Football is in enough trouble without a ‘regulator’

20 March 2024

5:00 PM

20 March 2024

5:00 PM

Unlike David Cameron – who famously got in a muddle about which team he supported – Rishi Sunak is a genuine football fan. But this makes the government’s latest wheeze of introducing a football regulator hard to take. Sunak says the outfit will help to prevent the ‘financial mismanagement’ of ‘unscrupulous owners’. It is, he says, a ‘historic moment for football fans’. Not everyone is convinced.

The Premier League is one of Britain’s most famous exports. Millions of people around the world follow teams like Man City, Arsenal and Liverpool. Its success is because these clubs have been left relatively free to conduct business: snapping up the best players and paying enormous salaries to persuade stars to play in England, rather than rival leagues in Spain or Italy.

Footballers will go where the money is and while, to quote Culture Secretary Lucy Frazer ‘football is nothing without its fans’, the Premier League is nothing without its players.

Any attempt to tame this Premier League beast will either fail (there is no end to the resourcefulness/ruthlessness of the clubs); or succeed and create an opportunity for a Premier League 2.0 (most likely in the Middle East) to flourish free of the impositions of pesky regulators spoiling the fun.

Footballers will go where the money is


This meddling doesn’t only affect the Premier League: the proposed (and yet to be named) independent regulator will have authority over the top five tiers of English football. Its powers will revolve around three core objectives: improving the clubs’ financial sustainability, strengthening financial resilience and protecting English football’s heritage. There will be closer scrutiny of club owners and directors to assess their suitably as custodians of ‘vital community assets’. A licensing system for clubs may be introduced with clubs required to consult their fans on key off-field decisions and strategic direction, a pretty obvious reference to the breakaway super league fiasco of 2021.

Clearly not all of these aims are bad. The regulator will also be handed powers allowing it to intercede in negotiations on financial distributions between the Premier League and the EFL (English Football League) ensuring a fair settlement is concluded. This is especially important in the wake of a move by some Premier League clubs to walk away from a financial redistribution deal with the EFL, a development which may have accelerated the legislation’s introduction.
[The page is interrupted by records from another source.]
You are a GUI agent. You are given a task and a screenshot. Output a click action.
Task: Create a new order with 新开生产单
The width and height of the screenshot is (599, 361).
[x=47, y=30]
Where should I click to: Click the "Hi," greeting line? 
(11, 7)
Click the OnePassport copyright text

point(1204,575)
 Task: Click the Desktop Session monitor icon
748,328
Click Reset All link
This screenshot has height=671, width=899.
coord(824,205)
But will it work? The Premier League is sceptical:

With our clubs, we have advocated for a proportionate regime that enables us to build on our position as the most widely watched league in the world. Mindful that the future growth of the Premier League is not guaranteed, we remain concerned about any unintended consequences of legislation that could weaken the competitiveness and appeal of English football.

Fans’ groups are divided. Kevin Miles, chief executive of the Football Supporters’ Association, stated that his organisation ‘warmly welcomes the tabling of the Football Governance Bill’ which it sees as an important corrective to the ‘squabbling between the vested interests of the richest club owners.’ Campaign group Fair Game, however, is unconvinced, claiming that ‘at first glance it looks like the bill has missed the target and that they have ‘failed to get assurances that the regulator will have the power to intervene’.

Such responses highlight the problems with any attempt to regulate a sport like football. Regulating sporting markets can help – one thinks of the hugely successful NFL in the United States, whose draft pick rules aim to level the playing field and keep the league competitive – but that can only work where international competition is lacking. This is hardly the case with English football, which faces intense competition, not just from the heritage leagues of continental Europe but the moneyed upstarts of the Saudi Pro League and the American MLS.

Sunak should listen to the Premier League’s warning of ‘unintended consequences’, before it’s too late.